Aşağıdaki deprem sonrası marka iletişimi yazısına göre ikiz depremler hangi tarihte yaşandı?

> Verilen metin
○ ○ ○

EN

Depremden Sonra Marka İletişimi

Yazıyı Linkedin'de görüntülemek ve haftalık yayınlanan bültenimize abone olmak için tıklayın.

 

6 Şubat 2023’te yaşanan ikiz depremler, modern Türkiye tarihinin en büyük felaketi olarak kayıtlara geçti. Şimdiye kadar resmen açıklanmış can kaybı sayısı bile, nasıl bir afetle karşı karşıya olduğumuzu hiçbir şüpheye yer bırakmayacak şekilde ortaya koyuyor.
 
Yaşadığımız felaketin büyüklüğü, ülkede yürütülmekte olan her faaliyetin gidişatını değiştirecek veya en azından etkileyecek çapta. Kısa vadeli etkiler hepimizin malumu ancak depremin etkileri orta ve uzun vadede de epey hissedilecek gibi görünüyor.
 
Marka iletişim faaliyetleri de, depremden sonra artık farklı, hatta bambaşka bir zemin üzerinde durduğumuzu, zamanın ruhunu belirleyecek başat faktörlerden birinin bu felaket olacağını göz önünde bulundurmalı. Peki bundan sonra ne yapılmalı, nelere dikkat edilmeli? Önümüzde duran manzara itibarıyla şimdilik şöyle bir reçete sunmak mümkün…
 

1- Gri Zamanlar

Depremin doğurduğu ilk şok ve yas dalgası yavaş yavaş geride kalıyor. Ramazan genel havayı bir ölçüde değiştirip yumuşattı. İlk adımları atılmaya başlanan seçim kampanyaları, havayı biraz daha değiştirecektir. Ancak bu, depremin ve yarattığı dehşetin tümüyle aşılacağı anlamına gelmiyor. Markalar, bu gerçeği göz önünde bulundurarak, tüm iletişimlerinde hassasiyet göstermeye devam etmeli. Kara yas günlerini geride bıraksak bile, bir süreliğine ‘bir yanımız bahar bahçe iken diğer yanımız yaprak dökmeye devam edecek’ gibi görünüyor. Böyle gri zamanlarda marka mesajları oluşturulurken neşede, eğlencede, şenlikte biraz ölçülü olmakta yarar var.
 

2- Gündemimiz Umut

Zor zamanlarda yas tutmak kadar umut etmek de bir ihtiyaçtır. Deprem, arkasında milyonlarca dram, hatta trajedi bıraksa da, geleceğe bakmak, hayatımızı yeniden kurmak zorundayız. Bu umuda markalar da katılmalı, katkıda bulunmalıdır. Markalar hem söylemleri hem de eylemleri ile umudu besleyip büyütmelidir.

○ ○ ○

> Veri kesiti
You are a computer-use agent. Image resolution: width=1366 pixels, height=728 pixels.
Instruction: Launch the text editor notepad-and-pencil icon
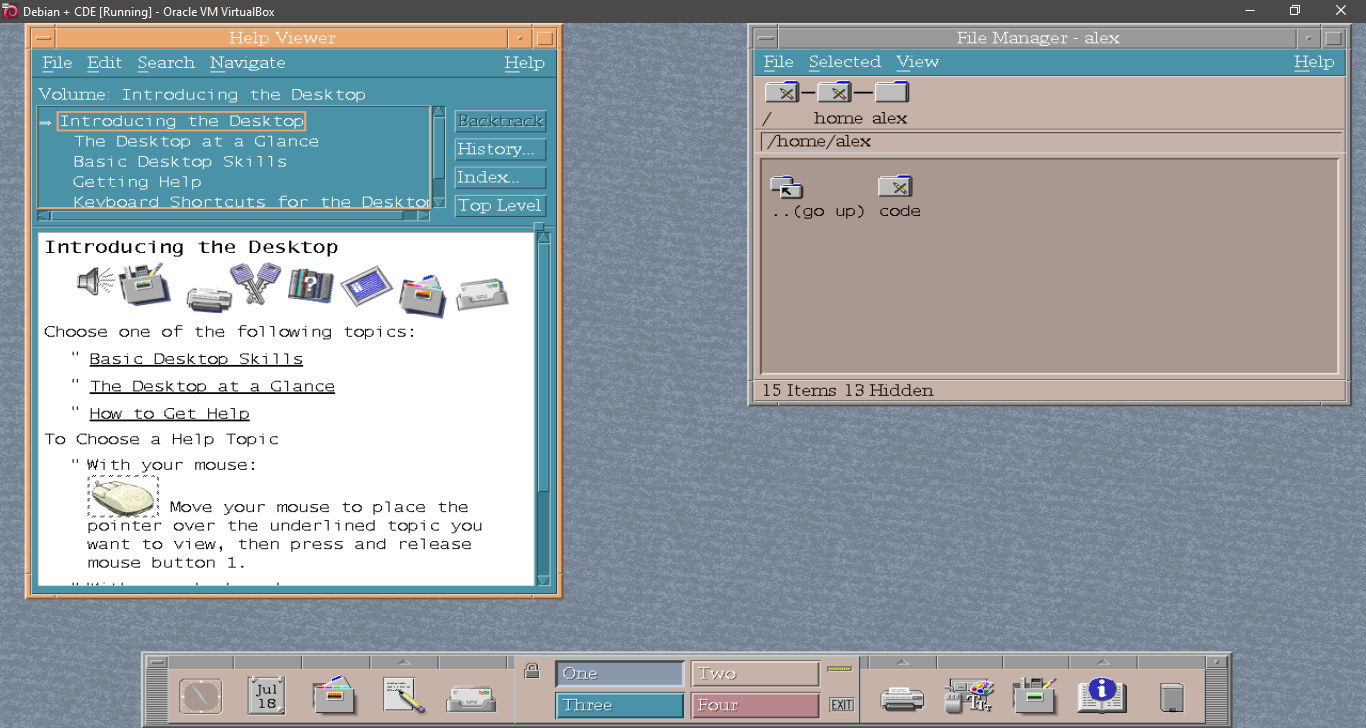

○ ○ ○

> Görevin cevabı
6 Şubat 2023'te.